I was working on a detailed response to the entire "What's wrong with this picture" line of inquiry when I realized a very easy answer... it's cropped! I reviewed my Blu-Ray version of the film and was amazed to see that it is very clear that the bus leaves the doorway of a bank, thus explaining the wood and dust. The bank robbery (like many scenes from the film) were shot in the IMAX format and aspect ratio (1.44:1). The 35mm print of the film (and DVD release) cropped those scenes to match the 35mm footage from the rest of the film (2.35:1 aspect ratio). The Blu-Ray release presents the IMAX footage in a 1.78:1 aspect ratio which reveals more of the original IMAX footage. While this may not invalidate your argument, I would argue that the cropped 35mm presentation of the film would lend itself to being more confusing. Having viewed the Blu-Ray version a couple times, I did noticed that the scenes filmed in 35mm (2.35:1) felt better composed than the IMAX shots, as Nolan had to frame them for multiple aspect ratios.

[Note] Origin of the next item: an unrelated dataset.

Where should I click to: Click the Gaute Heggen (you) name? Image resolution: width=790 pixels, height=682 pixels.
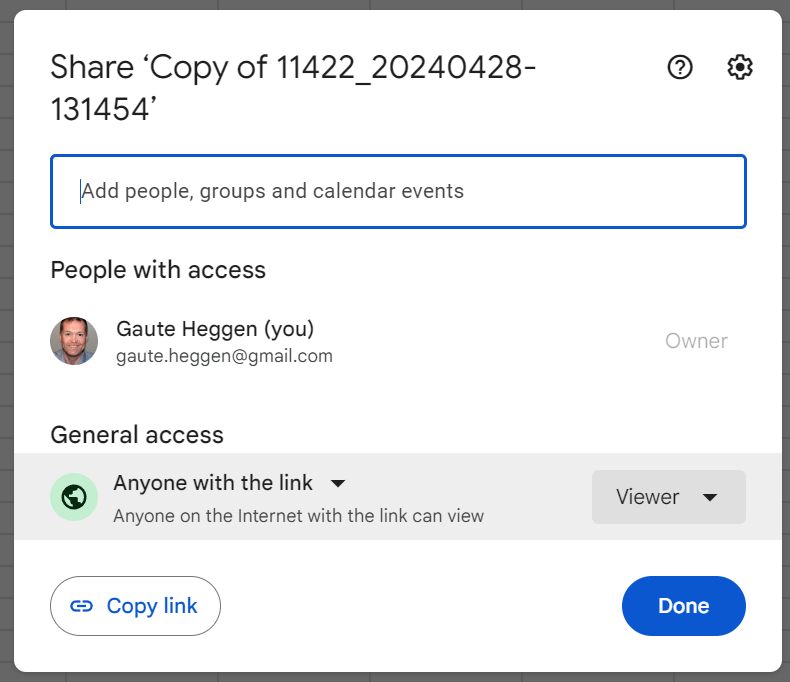pos(215,329)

JE: I just checked the Blu-ray version and you're absolutely right. There's more wrong with that picture than I had suspected. I hadn't seen the IMAX or Blu-ray versions -- and my computer doesn't have a Blu-ray drive, but I'd actually bought a Blu-ray disc and just took a look at it. Thank you (and I mean this sincerely) for actually looking at, and paying attention to, the MOVIE itself. This does temper my objections to the shot (since the framing isn't as tight in all versions of the film), but I still think it was a poor idea to start in so close on the bus in the first place. Clearly this is another reason why. Too bad regular DVD viewers are going to be cheated further. To think, some people don't think it matters where the edge of the frame is. It does!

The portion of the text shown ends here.